Abstract Body: Abstract
Introduction: Tissue elasticity is essential to proper cell biology and organ function including the heart. Cell culture models on rigid polystyrene dishes are limited in studying the impact of tissue elasticity on specific cardiac cell types such as the cardiac conduction system cells.
Hypothesis: We hypothesized that gelatin hydrogel at varying stiffness can uncover tissue elasticity-dependent changes to cardiac pacemaker cell physiology.
Methods: Neonatal rat ventricular myocytes (NRVMs) were cultured as monolayers on polystyrene culture plates or on 1, 6, and 14 kPa gelatin hydrogels. All culture surface was coated with fibronectin. NRVMs were transduced with Adv-TBX18 or Adv-GFP at day 0 (d0).
Results: The rates of rhythmic contractions were faster in TBX18-NRVMs than in GFP-NRVMs on the gelatin hydrogels from d1 to d7 (n≥4, p<0.05). TBX18-NRVMs cultured on the 14 kPa gelatin hydrogels showed faster contractions than those on 1 kPa or on plastic plates at d3 and d7 (d3: 54±12, 9±5, 0±0 bpm, d7: 31±10, 4±7, 24±10 bpm, n≥4, p<0.05).

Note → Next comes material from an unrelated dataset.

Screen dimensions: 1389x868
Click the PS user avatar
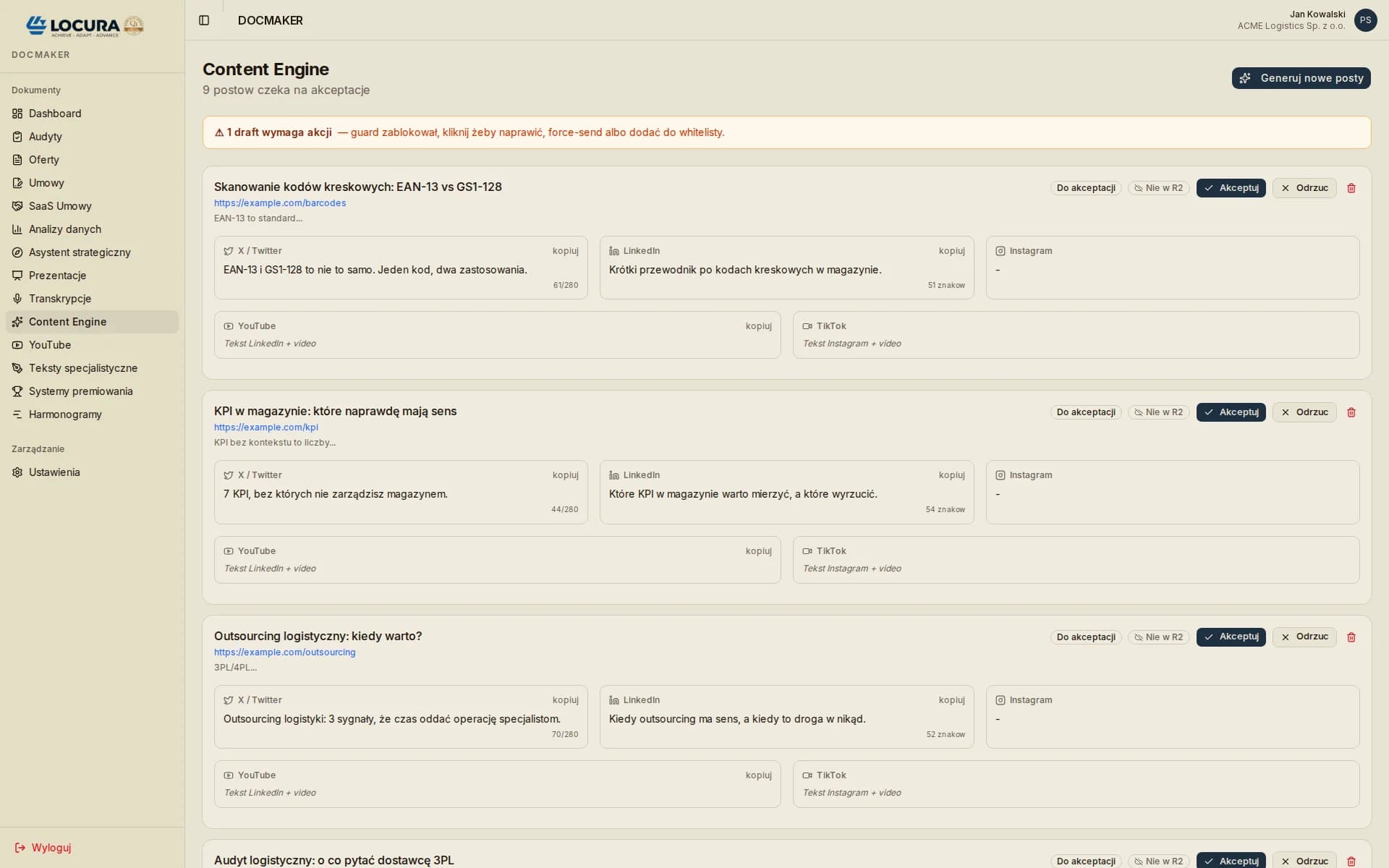(x=1366, y=20)
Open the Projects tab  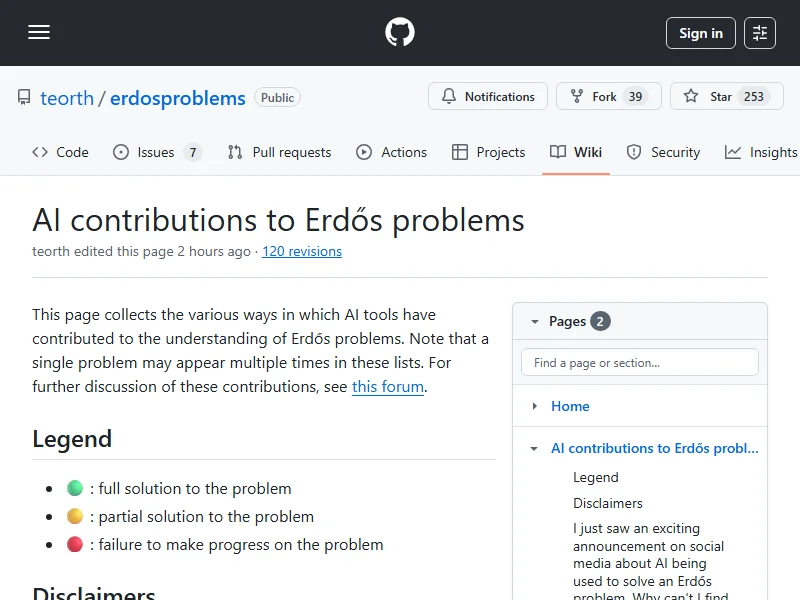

TBX18-NRVMs exhibited faster Ca²⁺ transients on 14 kPa than on 1 and 6 kPa gelatin hydrogel or on plastic at d8 (33±2 vs. 9±2, 19±8, 11±5 transients/min, respectively, n=3, p<0.05). Hcn4 protein expression was higher in TBX18-NRVMs cultured on 14 kPa than on 1 kPa gelatin hydrogels or plastic plates (n=4/group, p<0.05). Cx43 protein expression was lower in TBX18-NRVMs compared to control at d8 regardless of the basement elasticity (n=4/group, p<0.05). However, Ca²⁺ transient propagation velocity of TBX18-NRVMs was slower on 14 kPa than on 1 kPa hydrogels at d9 (5±1 vs. 8±1 cm/s, n≥3, p<0.05). Vimentin+ fibroblasts were more numerous in TBX18-NRVMs on 14 kPa than on 1 or 6 kPa hydrogels at d6 (40±2 vs. 28±4 or 27±2%, n=4, p<0.05), suggesting that the slower propagation velocity in TBX18-NRVMs on 14 kPa was due to increase in fibroblast content.
Conclusions: The data demonstrate that automaticity of pacemaker cells is augmented by stiffer ECM substrates within the elasticity range of the healthy myocardium. This approach presents an easy-to-deploy in vitro model to study effects of tissue elasticity on cardiac conduction system cell physiology.